* [Saved data entries]:
↓↓↓

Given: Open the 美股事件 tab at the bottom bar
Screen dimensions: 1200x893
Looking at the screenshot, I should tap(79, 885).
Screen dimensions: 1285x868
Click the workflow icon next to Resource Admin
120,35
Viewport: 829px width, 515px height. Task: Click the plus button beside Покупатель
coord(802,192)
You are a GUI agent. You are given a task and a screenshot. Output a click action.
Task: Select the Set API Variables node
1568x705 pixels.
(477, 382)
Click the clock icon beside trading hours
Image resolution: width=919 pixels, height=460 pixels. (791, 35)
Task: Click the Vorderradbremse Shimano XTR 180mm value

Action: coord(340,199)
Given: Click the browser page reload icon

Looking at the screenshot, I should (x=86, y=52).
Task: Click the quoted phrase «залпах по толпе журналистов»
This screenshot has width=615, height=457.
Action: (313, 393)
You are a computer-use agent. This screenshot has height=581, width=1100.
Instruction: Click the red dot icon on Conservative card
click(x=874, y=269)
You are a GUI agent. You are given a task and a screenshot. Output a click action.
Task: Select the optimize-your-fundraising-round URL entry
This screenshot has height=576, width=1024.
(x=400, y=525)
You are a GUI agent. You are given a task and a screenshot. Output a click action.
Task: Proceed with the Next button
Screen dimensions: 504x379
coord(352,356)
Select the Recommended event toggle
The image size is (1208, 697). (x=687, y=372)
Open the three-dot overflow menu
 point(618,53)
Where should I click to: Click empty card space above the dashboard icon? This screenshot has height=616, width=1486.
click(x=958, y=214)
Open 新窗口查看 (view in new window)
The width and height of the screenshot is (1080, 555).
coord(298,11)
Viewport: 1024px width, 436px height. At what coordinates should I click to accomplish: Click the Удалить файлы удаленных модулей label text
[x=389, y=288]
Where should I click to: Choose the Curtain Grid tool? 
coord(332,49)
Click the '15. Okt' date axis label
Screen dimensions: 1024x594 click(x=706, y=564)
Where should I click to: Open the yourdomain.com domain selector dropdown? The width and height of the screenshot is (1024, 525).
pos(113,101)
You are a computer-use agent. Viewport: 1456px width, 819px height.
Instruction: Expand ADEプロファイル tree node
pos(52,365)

↑↑↑

* [Work task]: Beginning with the line that holds "Task: Click the quoted" and ending with the last line of the data, copy each line exactly and add nothing.

* [Solution for this exercise]:
Task: Click the quoted phrase «залпах по толпе журналистов»
This screenshot has width=615, height=457.
Action: (313, 393)
You are a computer-use agent. This screenshot has height=581, width=1100.
Instruction: Click the red dot icon on Conservative card
click(x=874, y=269)
You are a GUI agent. You are given a task and a screenshot. Output a click action.
Task: Select the optimize-your-fundraising-round URL entry
This screenshot has height=576, width=1024.
(x=400, y=525)
You are a GUI agent. You are given a task and a screenshot. Output a click action.
Task: Proceed with the Next button
Screen dimensions: 504x379
coord(352,356)
Select the Recommended event toggle
The image size is (1208, 697). (x=687, y=372)
Open the three-dot overflow menu
 point(618,53)
Where should I click to: Click empty card space above the dashboard icon? This screenshot has height=616, width=1486.
click(x=958, y=214)
Open 新窗口查看 (view in new window)
The width and height of the screenshot is (1080, 555).
coord(298,11)
Viewport: 1024px width, 436px height. At what coordinates should I click to accomplish: Click the Удалить файлы удаленных модулей label text
[x=389, y=288]
Where should I click to: Choose the Curtain Grid tool? 
coord(332,49)
Click the '15. Okt' date axis label
Screen dimensions: 1024x594 click(x=706, y=564)
Where should I click to: Open the yourdomain.com domain selector dropdown? The width and height of the screenshot is (1024, 525).
pos(113,101)
You are a computer-use agent. Viewport: 1456px width, 819px height.
Instruction: Expand ADEプロファイル tree node
pos(52,365)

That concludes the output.